The Mudcat Café TM
Thread #113071   Message #2402485
Posted By: Jim Carroll
31-Jul-08 - 02:41 PM
Thread Name: Where have the audiences gone?
Subject: RE: Where have all the audiences gone?
Ron
One more time:
I have no problem with your first two - have agreed on numerous occasions with you and others but-
"There is a community of people who have created their own tradition in modern times. You can choose not to recognize it, but you just need to get out and look around you to see that "folk music" is a much larger community than you choose to give credit to."
Who are these and what do they have to do with the other two?
I saw very little example of these when I quit the clubs - that's why I quit; the second lot appear to coincide with the people who replaced them and used the clubs as a cultural dustbin.
The question is "Where have all the audiences gone?"
In the eighties the majority of the clubs disappeared and the audiences more than halved.
I would guess that what you are seeing now is the residue dying off (or maybe they can't get their wheelchairs up the stairs).
We pissed off because the clubs failed to live up to their descriptions. The number of people who remained were never really replaced - simple as that.

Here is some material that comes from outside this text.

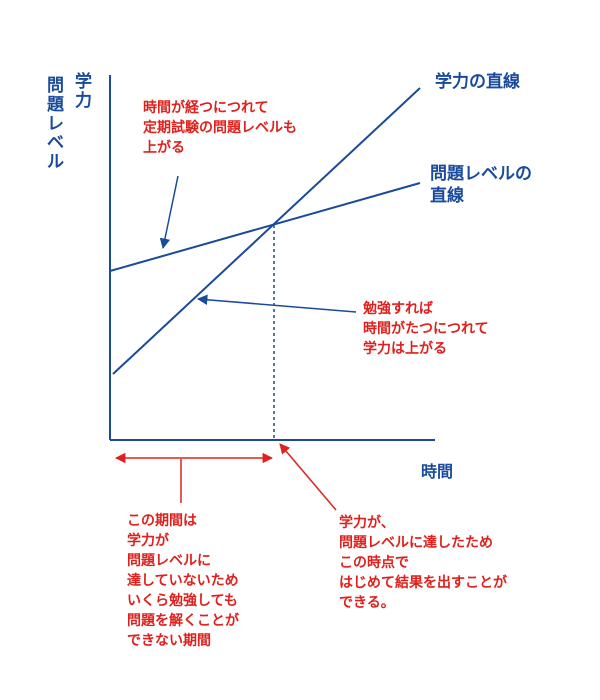 The image size is (600, 700). Describe the element at coordinates (308, 477) in the screenshot. I see `crossing-annotation-arrow` at that location.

I went to a club in London last time I was there, that I had frequented on a fairly regular basis. It was almost as if I'd slipped out for a pee and returned a few minutes later - the heads were either grayer or balder, more wrinkles - but the same faces, though much less of them.

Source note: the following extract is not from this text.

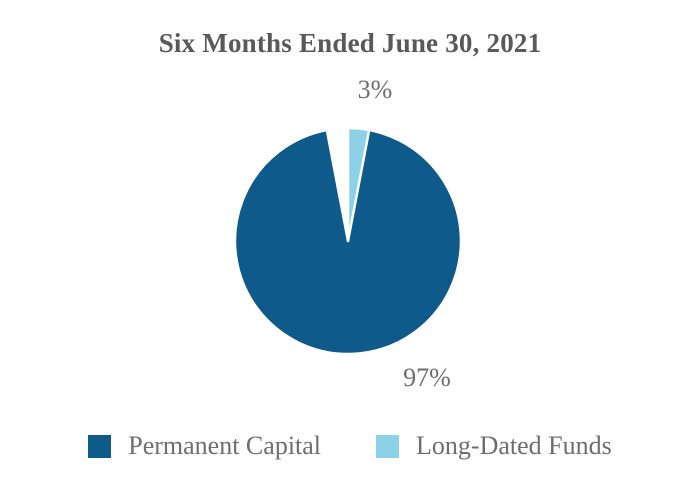  What do you see at coordinates (350, 446) in the screenshot?
I see `legend: Permanent Capital Long-Dated Funds` at bounding box center [350, 446].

The solution so far seems to have been 'let's widen our terms of reference to draw in more people' - stupid, stupid, stupid. People don't go out to listen to a night of 'music' - they go to listen to jazz, or classical, or country-and-western, or garage, or hip-hop.
If I turned up for a night of chamber music at the R.F.H. and found a barbers shop trio - no matter how good they were, I'd be pretty hacked off - I certainly wouldn't go back. The same applies (in my case applied) if I went to a folk club and found a group of tossers mumbling their way (usually badly) through Buddy Holly resurrections.

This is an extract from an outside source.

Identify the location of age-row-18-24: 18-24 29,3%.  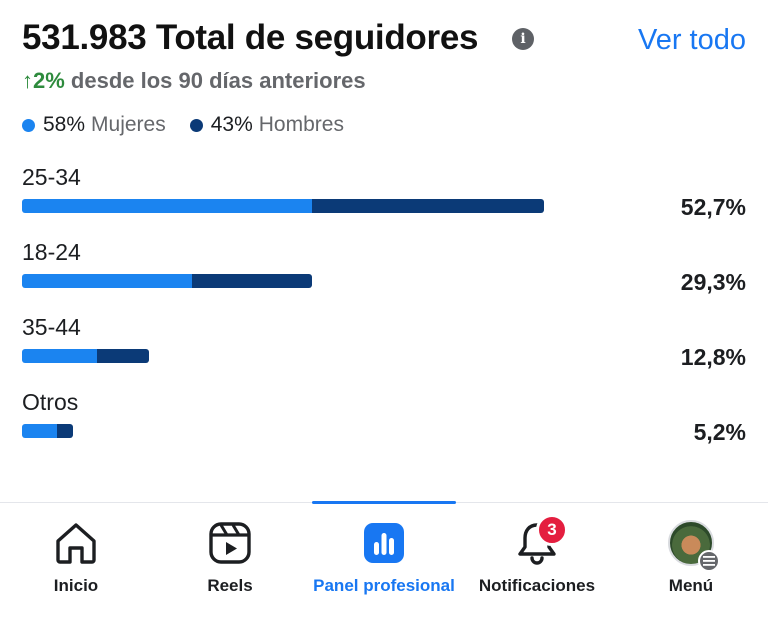
(384, 269).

If folk clubs put on folk music proper, and perform it well - and it still doesn't attract audiences - then the music will have failed and it could be argued that it is no longer relevant as a performed art.
The way things are at present, we'll never know.
If you want to see what can be achieved when you do it properly have a look at the thread on the Irish Trad. Music Archive and see what you'r e missing.
As it is while the folk growth continues to be overrun by th parasite - well - enjoy the funeral.